It’s no secret, write Banerjee and Duflo (co-authors: Poor Economics: A Radical Rethinking of the Way To Fight Global Poverty, 2011), that “we seem to have fallen on hard times.” Immigration, trade, inequality, and taxation problems present themselves daily, and they seem to be intractable. Economics can be put to use in figuring out these big-issue questions. Data can be adduced, for example, to answer the question of whether immigration tends to suppress wages. The answer: “There is no evidence low-skilled migration to rich countries drives wage and employment down for the natives.” In fact, it opens up opportunities for those natives by freeing them to look for better work. The problem becomes thornier when it comes to the matter of free trade; as the authors observe, “left-behind people live in left-behind places,” which explains why regional poverty descended on Appalachia when so many manufacturing jobs left for China in the age of globalism, leaving behind not just left-behind people but also people ripe for exploitation by nationalist politicians.

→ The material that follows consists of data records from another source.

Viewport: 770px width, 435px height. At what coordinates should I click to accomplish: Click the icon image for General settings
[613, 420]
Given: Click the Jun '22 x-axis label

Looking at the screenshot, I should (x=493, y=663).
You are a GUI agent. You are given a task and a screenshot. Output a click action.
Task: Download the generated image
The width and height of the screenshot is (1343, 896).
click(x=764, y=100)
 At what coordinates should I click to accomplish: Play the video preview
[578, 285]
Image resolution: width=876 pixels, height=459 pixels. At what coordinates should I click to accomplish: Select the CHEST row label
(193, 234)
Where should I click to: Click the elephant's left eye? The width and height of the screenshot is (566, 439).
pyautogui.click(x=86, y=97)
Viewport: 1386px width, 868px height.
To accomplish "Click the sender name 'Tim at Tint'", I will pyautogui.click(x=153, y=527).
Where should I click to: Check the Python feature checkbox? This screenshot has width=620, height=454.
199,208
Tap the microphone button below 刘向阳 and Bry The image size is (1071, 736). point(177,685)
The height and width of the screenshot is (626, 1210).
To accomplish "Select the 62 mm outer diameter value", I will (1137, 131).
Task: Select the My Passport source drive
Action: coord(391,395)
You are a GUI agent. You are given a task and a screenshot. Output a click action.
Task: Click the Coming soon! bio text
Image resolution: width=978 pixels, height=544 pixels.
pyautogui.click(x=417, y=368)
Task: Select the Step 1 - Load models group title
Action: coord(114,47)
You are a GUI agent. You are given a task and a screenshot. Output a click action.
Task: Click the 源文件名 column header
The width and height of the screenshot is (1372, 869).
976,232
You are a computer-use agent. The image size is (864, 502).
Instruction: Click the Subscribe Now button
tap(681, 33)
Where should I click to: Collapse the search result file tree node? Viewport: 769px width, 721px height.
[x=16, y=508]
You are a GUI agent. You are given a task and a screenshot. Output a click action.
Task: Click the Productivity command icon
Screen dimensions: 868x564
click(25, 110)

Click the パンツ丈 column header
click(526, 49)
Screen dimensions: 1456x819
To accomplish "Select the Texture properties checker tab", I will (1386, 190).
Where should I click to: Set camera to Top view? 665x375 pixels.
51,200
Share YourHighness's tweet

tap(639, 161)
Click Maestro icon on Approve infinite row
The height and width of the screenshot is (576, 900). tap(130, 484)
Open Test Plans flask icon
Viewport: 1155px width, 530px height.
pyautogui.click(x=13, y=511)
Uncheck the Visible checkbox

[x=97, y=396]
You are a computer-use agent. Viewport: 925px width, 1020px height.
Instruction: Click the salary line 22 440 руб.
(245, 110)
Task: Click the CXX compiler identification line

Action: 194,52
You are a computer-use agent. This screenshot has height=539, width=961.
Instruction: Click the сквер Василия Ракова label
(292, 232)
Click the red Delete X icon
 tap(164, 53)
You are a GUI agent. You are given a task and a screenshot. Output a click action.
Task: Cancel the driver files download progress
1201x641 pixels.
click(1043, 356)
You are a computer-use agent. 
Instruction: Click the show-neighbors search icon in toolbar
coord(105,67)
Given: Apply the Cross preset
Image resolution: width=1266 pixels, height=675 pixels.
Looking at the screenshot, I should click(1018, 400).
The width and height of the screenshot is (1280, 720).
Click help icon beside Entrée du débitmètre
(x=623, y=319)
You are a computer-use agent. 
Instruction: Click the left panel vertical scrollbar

The authors add, interestingly, that the same thing occurred in parts of Germany, Spain, and Norway that fell victim to the “China shock.” In what they call a “slightly technical aside,” they build a case for addressing trade issues not with trade wars but with consumption taxes: “It makes no sense to ask agricultural workers to lose their jobs just so steelworkers can keep theirs, which is what tariffs accomplish.” Policymakers might want to consider such counsel, especially when it is coupled with the observation that free trade benefits workers in poor countries but punishes workers in rich ones.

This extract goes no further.